__Written exercise__: Output every line of the records from the one containing "Select the Widok XML radio button" down to the one containing "[x=241, y=467]", both included, exactly as they appear.

**********

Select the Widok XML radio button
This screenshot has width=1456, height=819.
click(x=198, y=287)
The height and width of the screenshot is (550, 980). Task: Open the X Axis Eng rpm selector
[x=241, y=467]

**********

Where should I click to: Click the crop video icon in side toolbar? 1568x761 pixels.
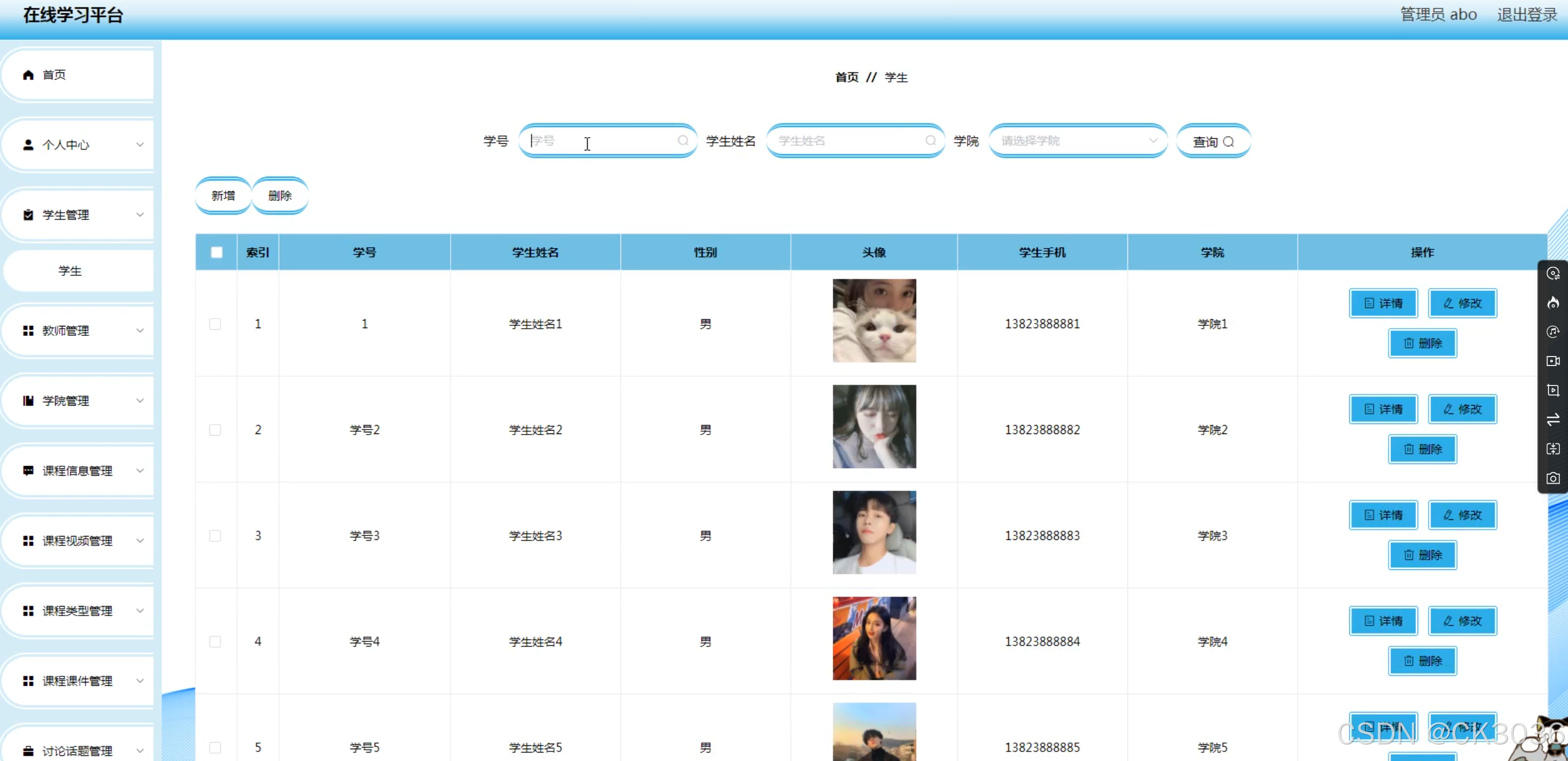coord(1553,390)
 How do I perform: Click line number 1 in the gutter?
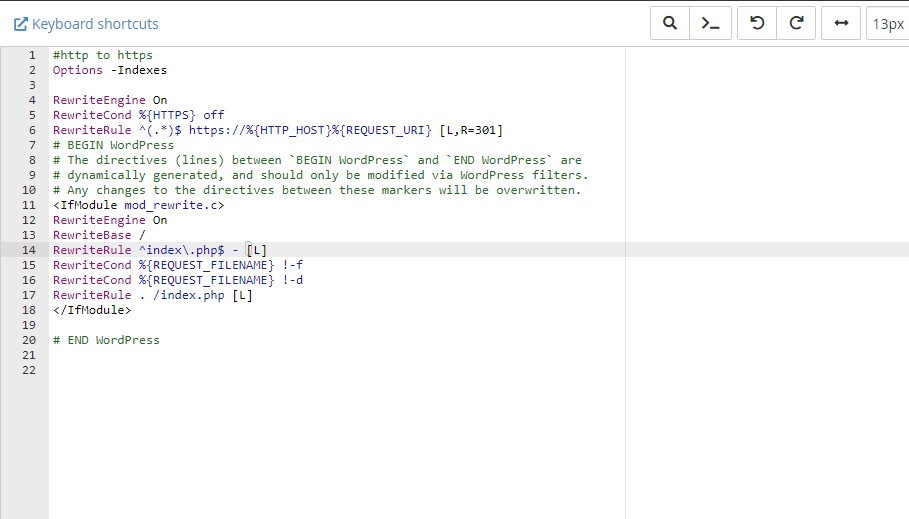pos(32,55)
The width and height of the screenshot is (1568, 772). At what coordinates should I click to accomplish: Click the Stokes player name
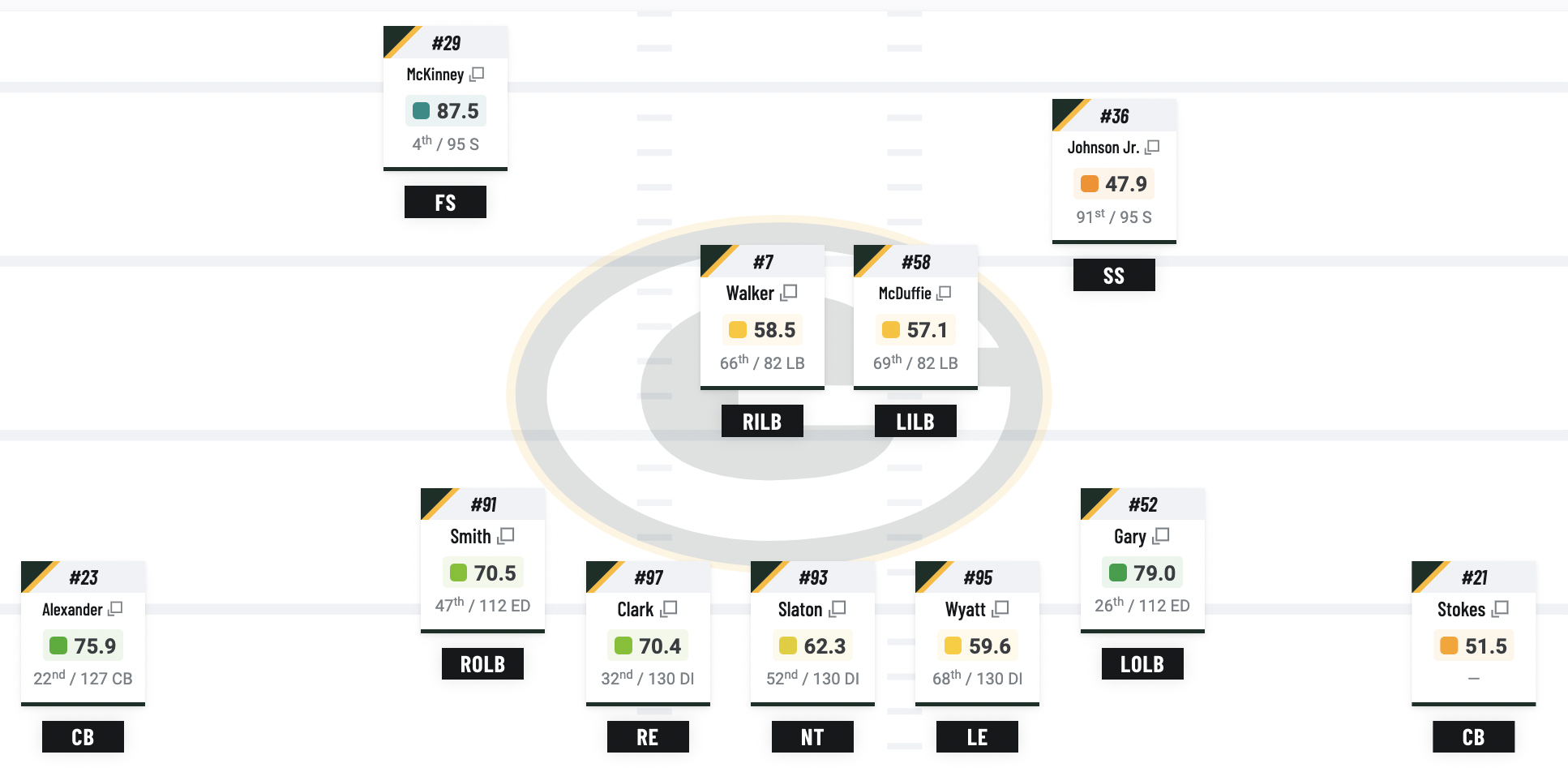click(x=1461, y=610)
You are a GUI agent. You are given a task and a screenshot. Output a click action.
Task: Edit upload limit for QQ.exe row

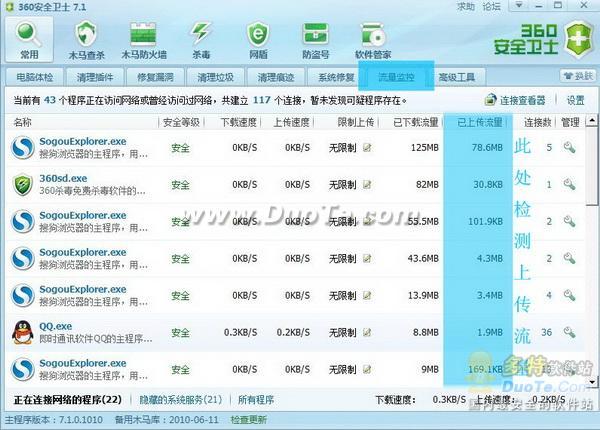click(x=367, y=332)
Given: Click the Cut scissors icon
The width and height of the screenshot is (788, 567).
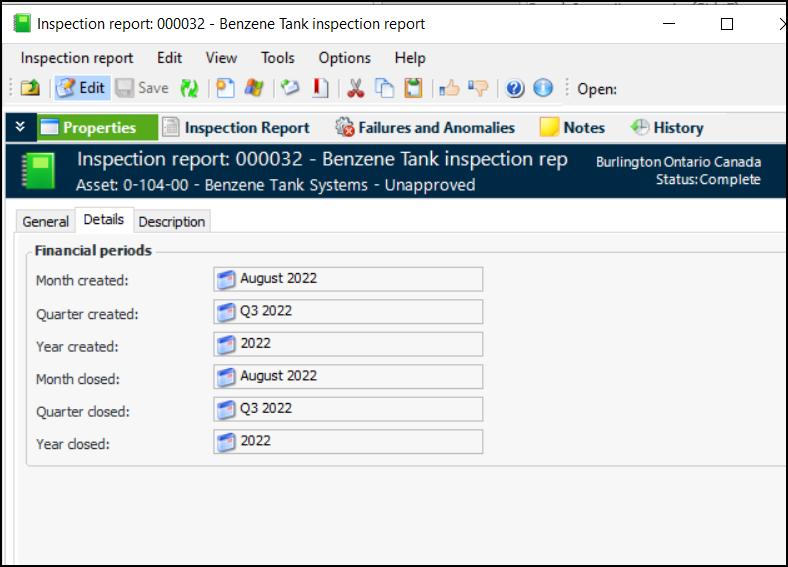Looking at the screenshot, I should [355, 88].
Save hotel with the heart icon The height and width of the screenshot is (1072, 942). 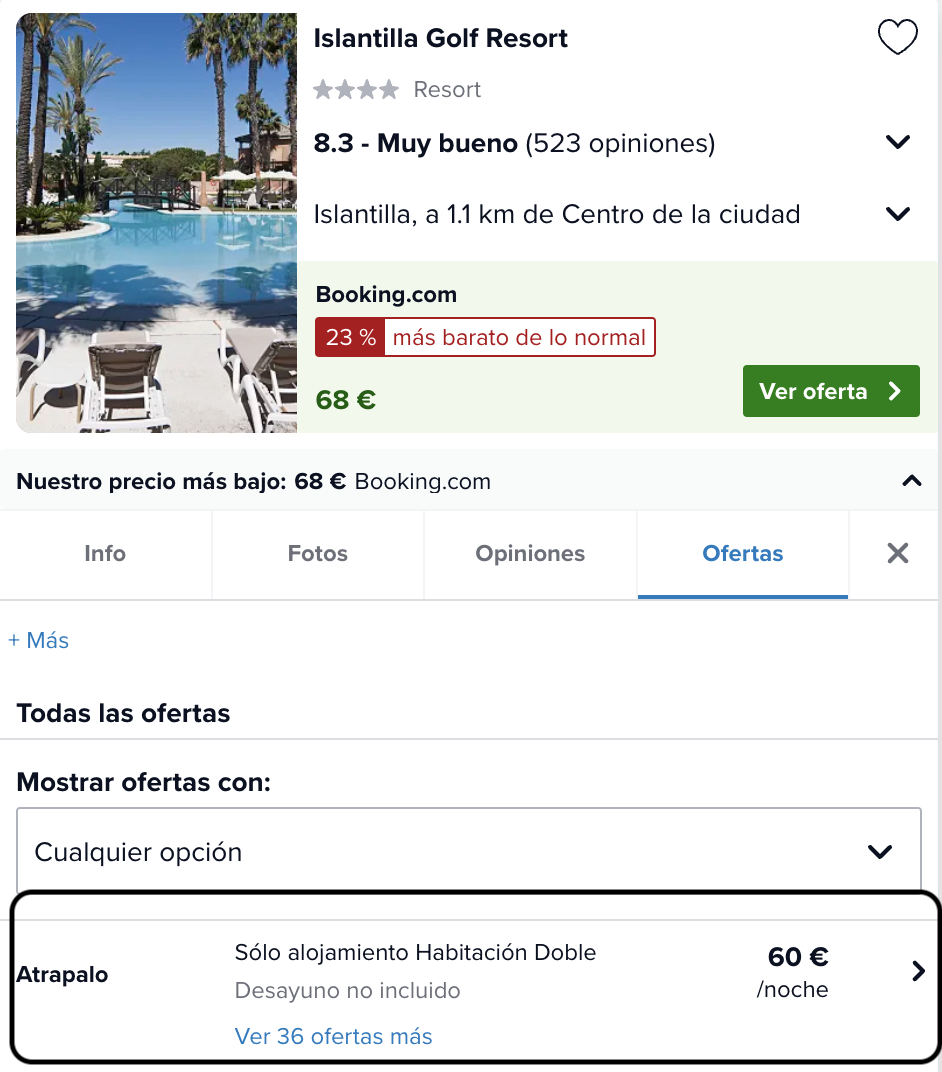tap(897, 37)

**********

__The answer__:
Select the Widok XML radio button
This screenshot has width=1456, height=819.
click(x=198, y=287)
The height and width of the screenshot is (550, 980). Task: Open the X Axis Eng rpm selector
[x=241, y=467]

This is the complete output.